** MATERIAL PROVIDED **

--- start ---

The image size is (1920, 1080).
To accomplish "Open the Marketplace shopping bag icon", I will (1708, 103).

--- end ---
--- start ---

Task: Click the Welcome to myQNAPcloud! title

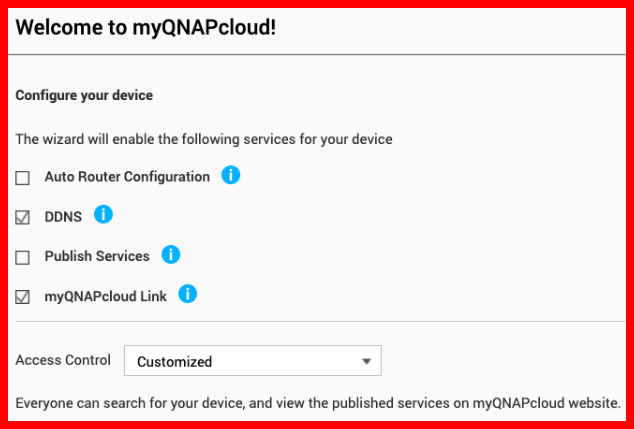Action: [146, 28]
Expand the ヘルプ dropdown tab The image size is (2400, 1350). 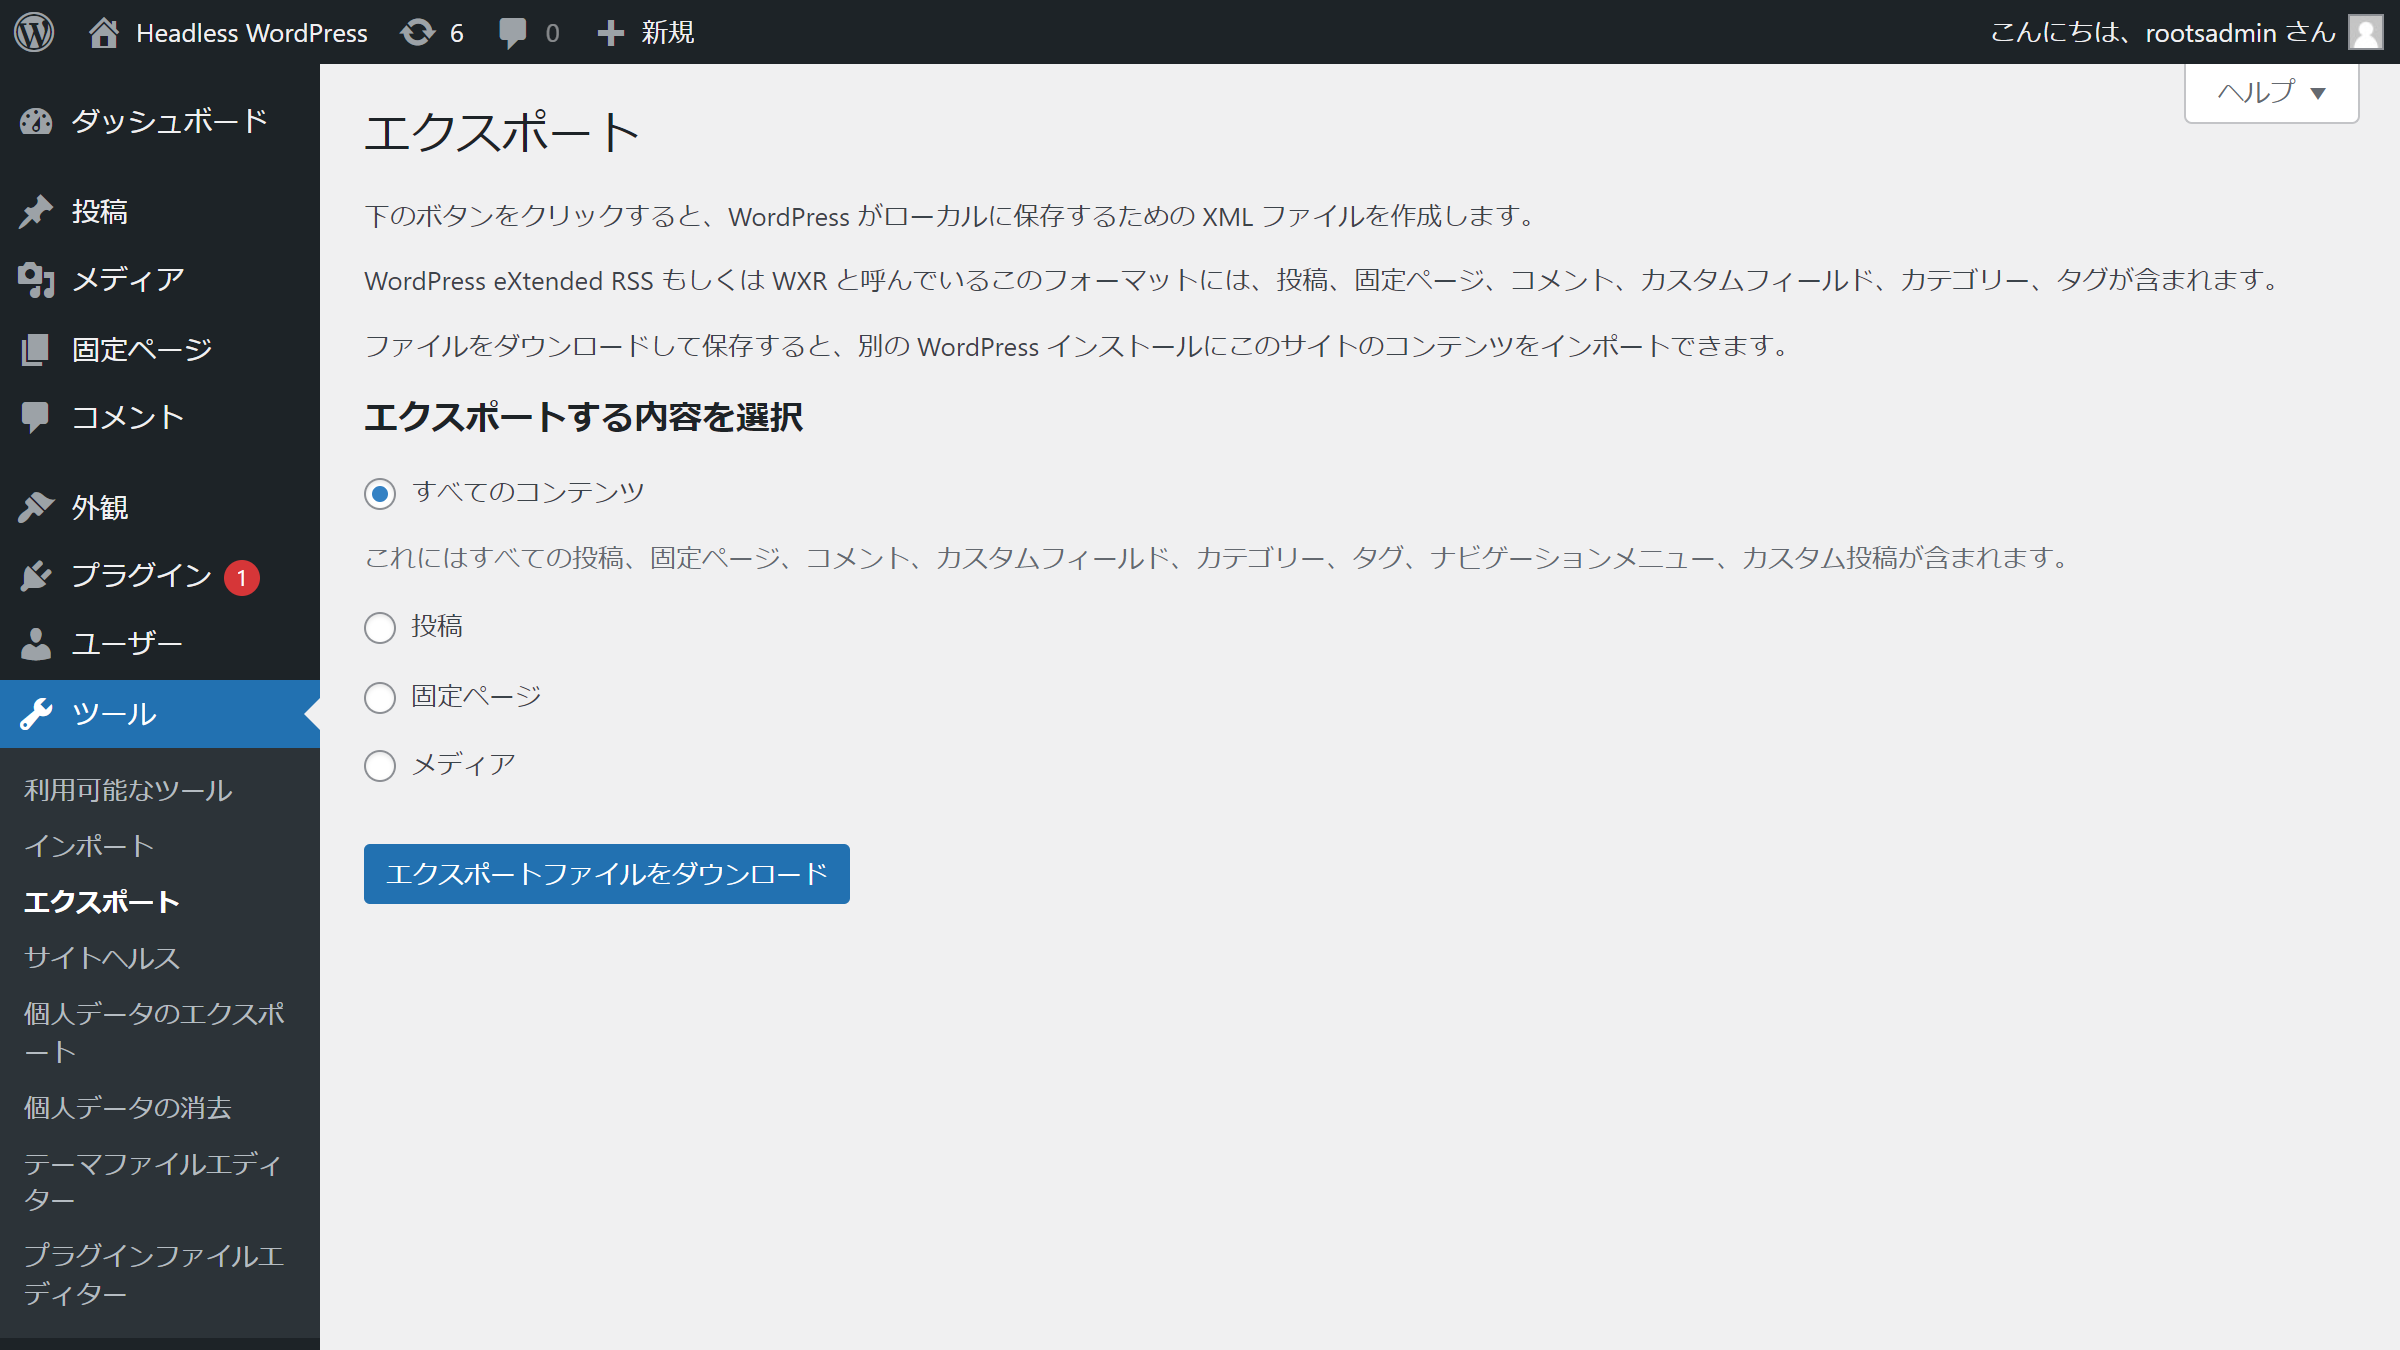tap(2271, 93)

--- end ---

** SHORT PROBLEM **
Reproduce the records above word for word, from the line with "The image size is (1920, 1080)." up to and including the line with "will (1708, 103).".

** FINISHED TASK **
The image size is (1920, 1080).
To accomplish "Open the Marketplace shopping bag icon", I will (1708, 103).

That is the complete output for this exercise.